• Cenobio de Valerón

    Cenobio de Valerón

    Wer sich auf die Spuren der Ureinwohner Gran Canarias begeben will, der sollte das Cenobio de Valerón auf jeden Fall besichtigen. Im Norden der Insel sind fast 300 Höhlen zu sehen, die in den Stein gehauen und als Getreidespeicher benutzt wurden.

  • Cuevas Bermejas

    Cuevas Bermejas

    Im Barranco de Guayadeque wohnen noch heute einige Menschen in Höhlenbauten wie schon damals die Altkanarier. Neben diesen Wohnhöhlen ist auch eine Höhlenkirche zu besichtigen. Am Ende des Tales bietet sich die Möglichkeit zu einer stilechten Einkehr in einem Höhlenrestaurant.

  • Azulejos

    Azulejos

    Die Felswände Los Azulejos im Süden der Insel beeindrucken mit bizarrem Farbspiel: Grüne, blaue und violette Schattierungen stechen zwischen der braunen und ockerfarbenen Felsen- und Schluchtenlandschaft hervor. Es handelt sich hierbei um das Ergebnis der Erosion und diverser Einlagerungen.

Mehr Sehenswertes

Drei weitere sehenswerte Besonderheiten Gran Canarias finden sich im Cenobio Valerón, in den Cuevas Bermejas und den Felswänden Los Azulejos.
Das Cenobio de Valerón ist eine bedeutende archäologische Fundstätte und befindet sich im Norden der Insel bei Santa Maria de Guía. Es handelt sich hierbei um eine riesige Höhlenanlage der Altkanrarier. Diese schlugen hier vor über 500 Jahren fast 300 Höhlen unterschiedlichster Größe in das weiche Tuffgestein, um darin Lebensmittel und Waffen aufzubewahren.

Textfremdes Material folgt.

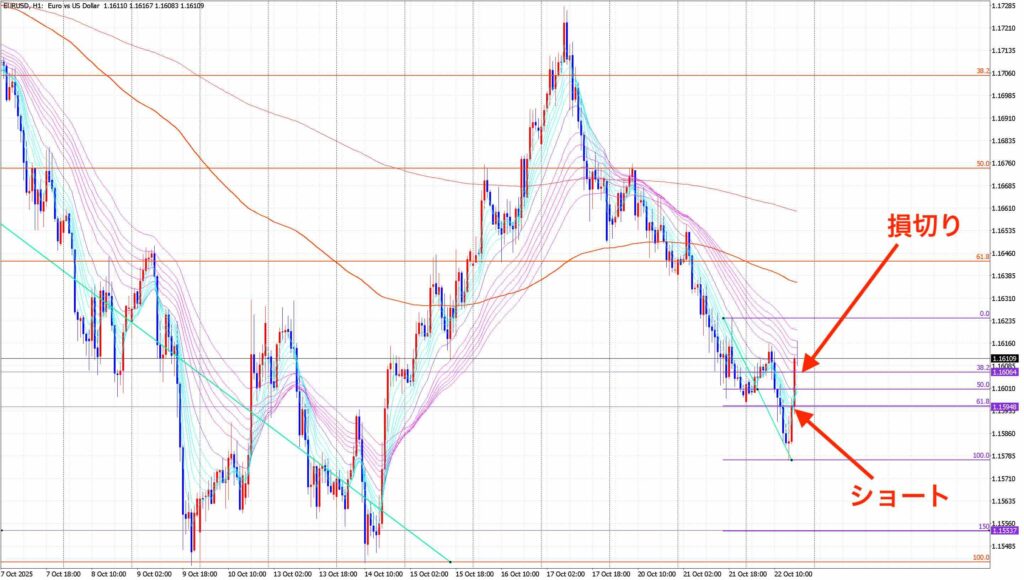Click the purple 0.0 Fibonacci level label
1024x580 pixels.
click(x=983, y=314)
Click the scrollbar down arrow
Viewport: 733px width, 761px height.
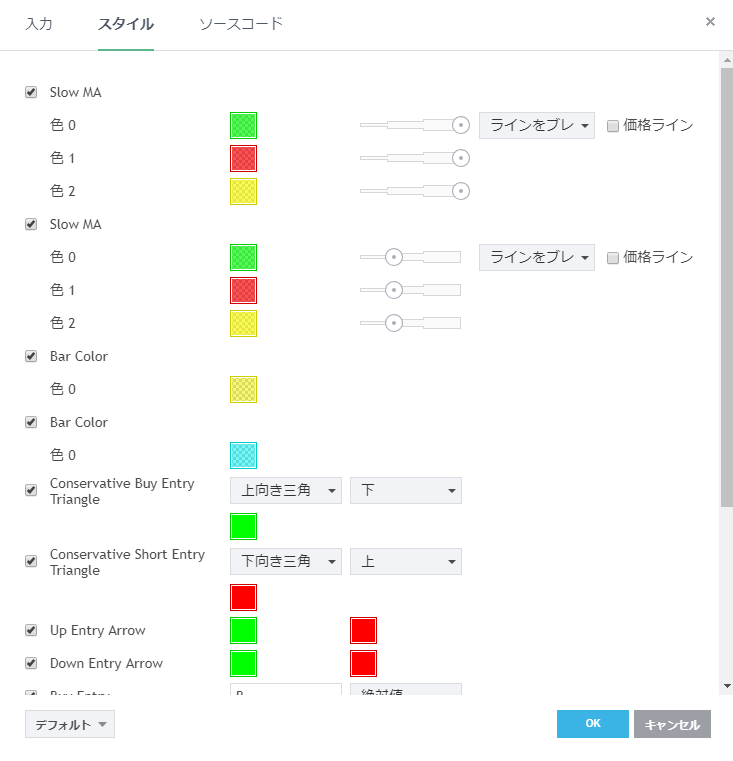(726, 686)
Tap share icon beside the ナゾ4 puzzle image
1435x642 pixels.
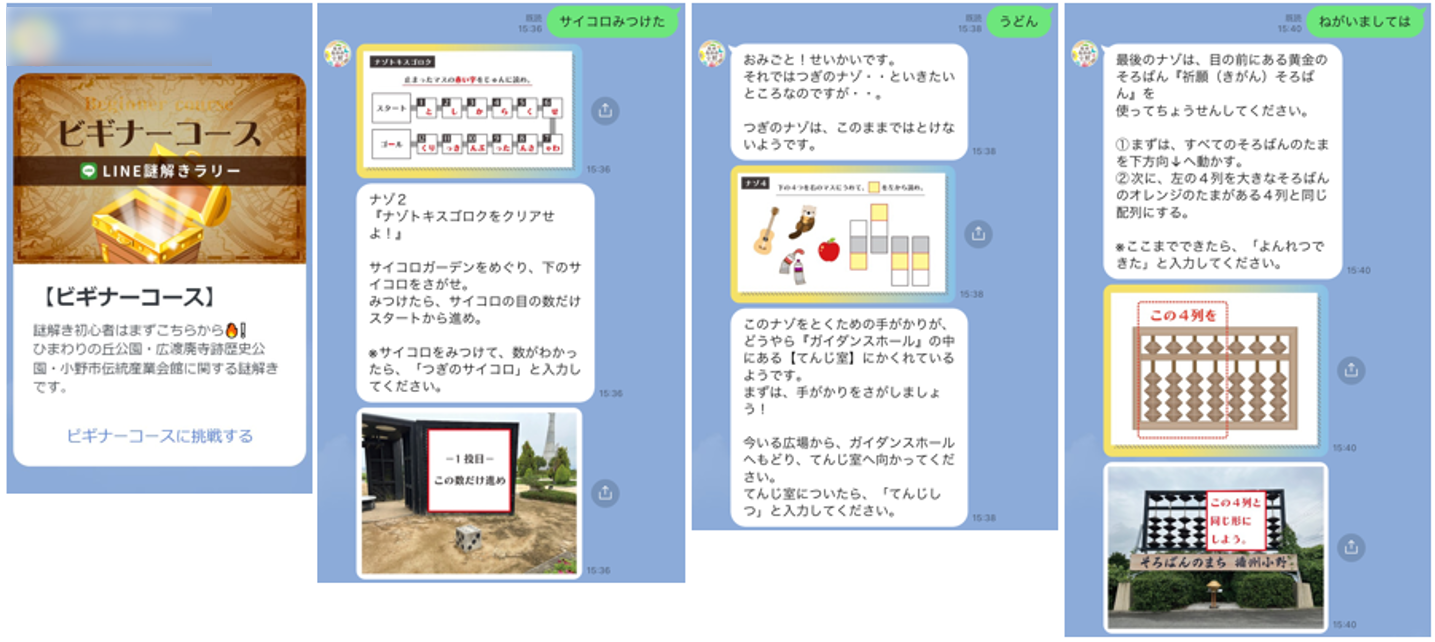tap(979, 234)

In Bermeja, im Barranco de Guayadeque, befinden sich die Cuevas Bermejas, zum Teil noch bewohnte Höhlen aus vorspanischer Zeit. Neben einer Höhlenkirche können auch ein Höhlenmuseum und Höhlenwohnungen besichtigt werden. Zudem gibt es hier zwei Höhlenrestaurants.
Zwischen Mogán und San Nicolás de Tolentíno liegen die Felswände Los Azulejos. Mit blauen, grünen und violetten Farbschattierungen heben sie sich deutlich von ihrer braunen, felsigen Umgebung ab. Erosion und diverse Einlagerungen sind für das Naturphänomen verantwortlich.